§ **TASK INPUTS**
————————

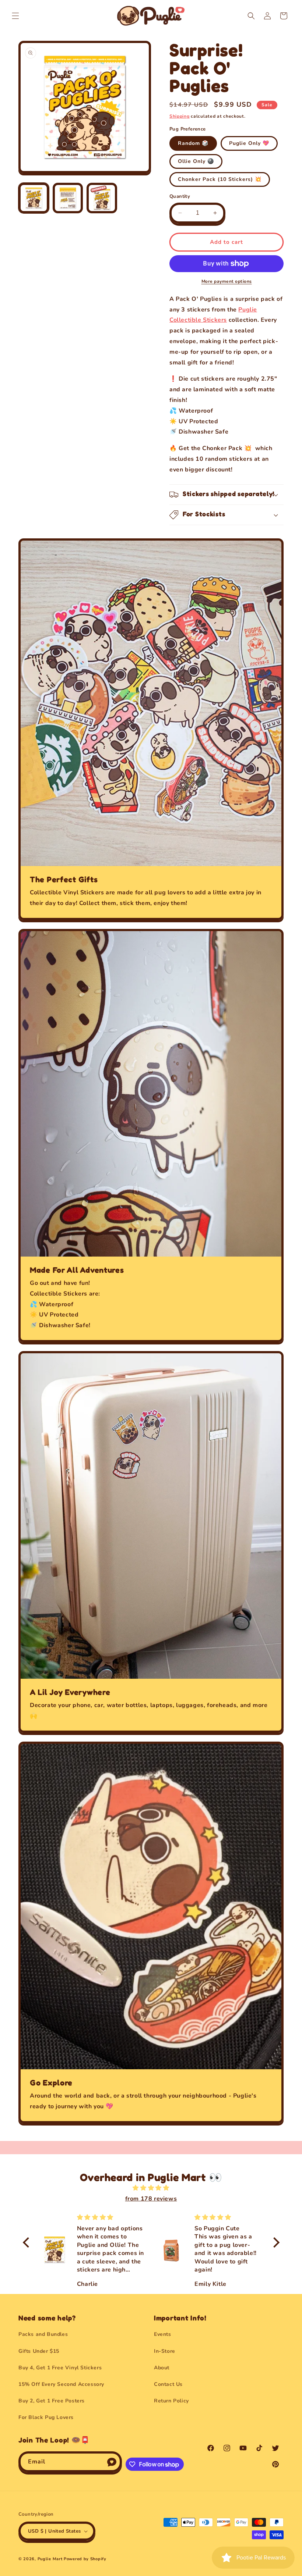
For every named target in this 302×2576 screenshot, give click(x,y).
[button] (15, 16)
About (161, 2367)
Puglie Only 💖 (249, 143)
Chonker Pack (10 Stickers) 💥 (219, 179)
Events (162, 2334)
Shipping (179, 116)
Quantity (179, 196)
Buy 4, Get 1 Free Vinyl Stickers (60, 2367)
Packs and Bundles (43, 2334)
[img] (151, 2188)
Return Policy (171, 2400)
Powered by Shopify (85, 2559)
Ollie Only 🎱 (196, 161)
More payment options (226, 281)
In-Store (164, 2351)
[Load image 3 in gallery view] (102, 198)
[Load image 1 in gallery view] (33, 198)
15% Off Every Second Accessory (61, 2384)
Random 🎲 (193, 143)
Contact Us (168, 2384)
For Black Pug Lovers (46, 2417)
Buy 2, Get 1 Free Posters (51, 2400)
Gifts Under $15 (38, 2351)
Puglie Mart (50, 2559)
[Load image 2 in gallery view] (68, 198)
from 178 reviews (151, 2199)
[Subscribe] (111, 2461)
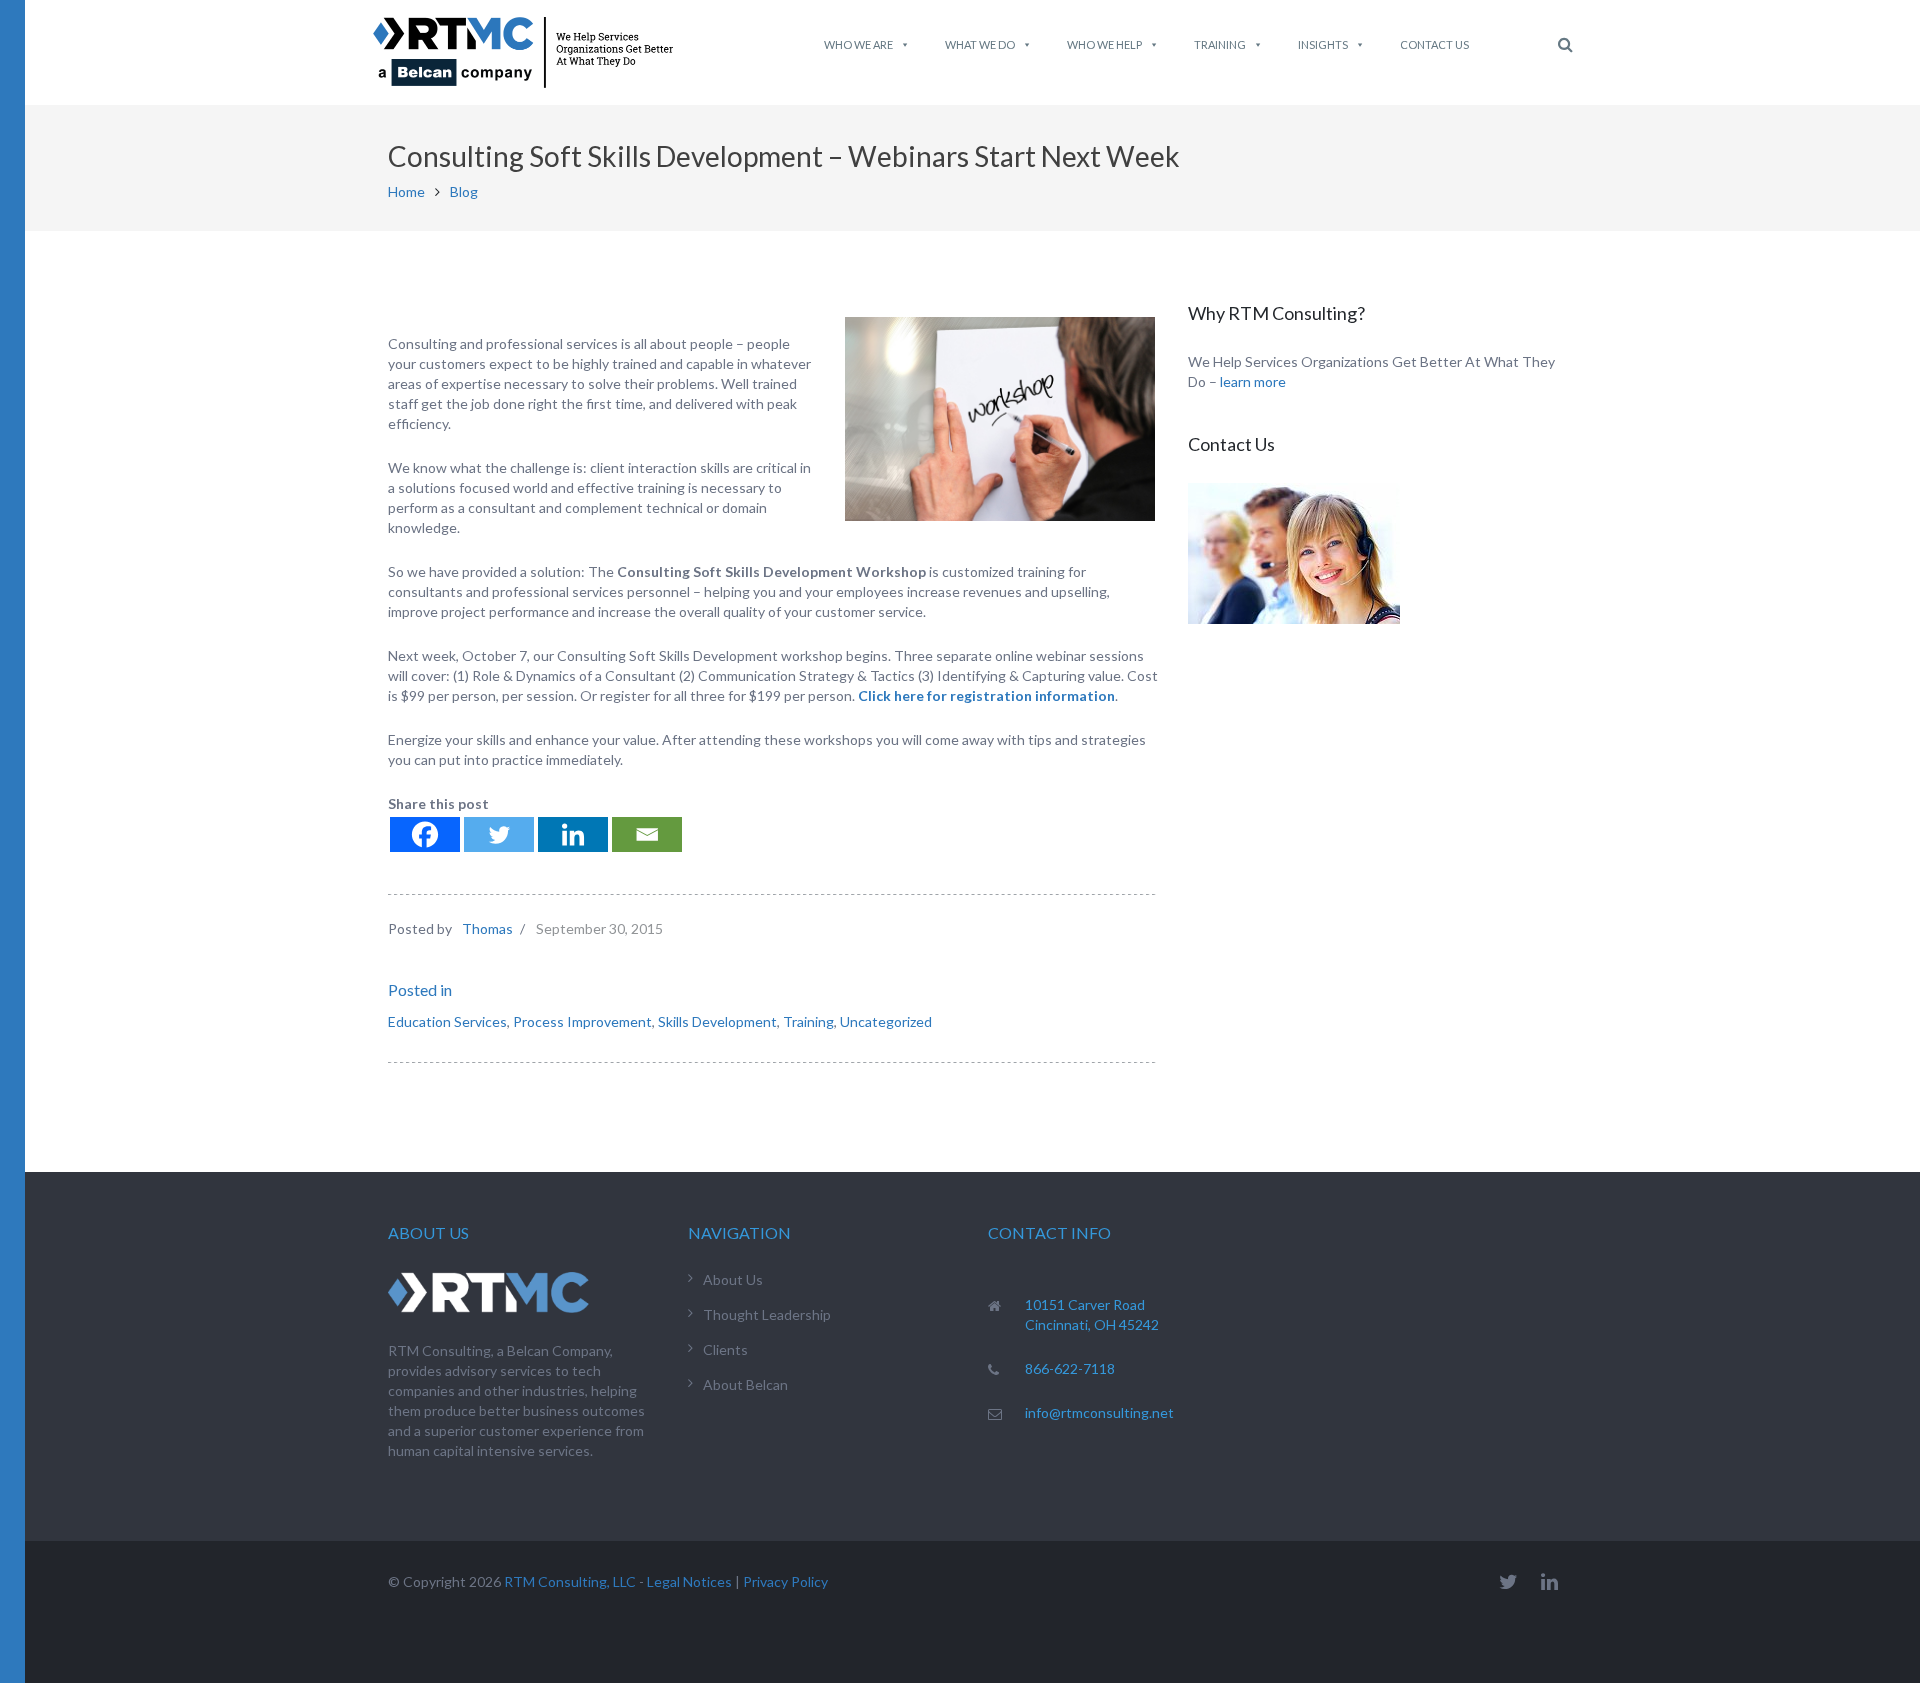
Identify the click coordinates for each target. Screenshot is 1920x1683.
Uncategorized (886, 1021)
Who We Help (1104, 44)
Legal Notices (689, 1581)
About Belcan (745, 1384)
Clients (725, 1349)
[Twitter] (499, 834)
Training (1220, 44)
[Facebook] (425, 834)
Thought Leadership (767, 1314)
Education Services (447, 1021)
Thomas (487, 928)
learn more (1253, 381)
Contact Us (1434, 44)
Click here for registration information (986, 695)
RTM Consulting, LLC (570, 1581)
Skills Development (717, 1021)
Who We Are (858, 44)
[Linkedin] (573, 834)
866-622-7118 (1070, 1368)
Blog (464, 191)
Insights (1323, 44)
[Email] (647, 834)
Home (406, 191)
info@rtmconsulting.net (1099, 1412)
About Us (733, 1279)
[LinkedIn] (1549, 1581)
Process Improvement (582, 1021)
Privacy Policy (785, 1581)
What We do (980, 44)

————————

§ **TASK OBJECTIVE**
Copy the records shown above in their entirety and exactly; images are to be left out.

§ **ANSWER TO THIS EXERCISE**
For every named target in this 302×2576 screenshot, give click(x,y).
[button] (15, 16)
About (161, 2367)
Puglie Only 💖 (249, 143)
Chonker Pack (10 Stickers) 💥 (219, 179)
Events (162, 2334)
Shipping (179, 116)
Quantity (179, 196)
Buy 4, Get 1 Free Vinyl Stickers (60, 2367)
Packs and Bundles (43, 2334)
[img] (151, 2188)
Return Policy (171, 2400)
Powered by Shopify (85, 2559)
Ollie Only 🎱 (196, 161)
More payment options (226, 281)
In-Store (164, 2351)
[Load image 3 in gallery view] (102, 198)
[Load image 1 in gallery view] (33, 198)
15% Off Every Second Accessory (61, 2384)
Random 🎲 (193, 143)
Contact Us (168, 2384)
For Black Pug Lovers (46, 2417)
Buy 2, Get 1 Free Posters (51, 2400)
Gifts Under $15 (38, 2351)
Puglie Mart (50, 2559)
[Load image 2 in gallery view] (68, 198)
from 178 reviews (151, 2199)
[Subscribe] (111, 2461)
Identify the click coordinates for each target. Screenshot is 1920x1683.
Uncategorized (886, 1021)
Who We Help (1104, 44)
Legal Notices (689, 1581)
About Belcan (745, 1384)
Clients (725, 1349)
[Twitter] (499, 834)
Training (1220, 44)
[Facebook] (425, 834)
Thought Leadership (767, 1314)
Education Services (447, 1021)
Thomas (487, 928)
learn more (1253, 381)
Contact Us (1434, 44)
Click here for registration information (986, 695)
RTM Consulting, LLC (570, 1581)
Skills Development (717, 1021)
Who We Are (858, 44)
[Linkedin] (573, 834)
866-622-7118 (1070, 1368)
Blog (464, 191)
Insights (1323, 44)
[Email] (647, 834)
Home (406, 191)
info@rtmconsulting.net (1099, 1412)
About Us (733, 1279)
[LinkedIn] (1549, 1581)
Process Improvement (582, 1021)
Privacy Policy (785, 1581)
What We do (980, 44)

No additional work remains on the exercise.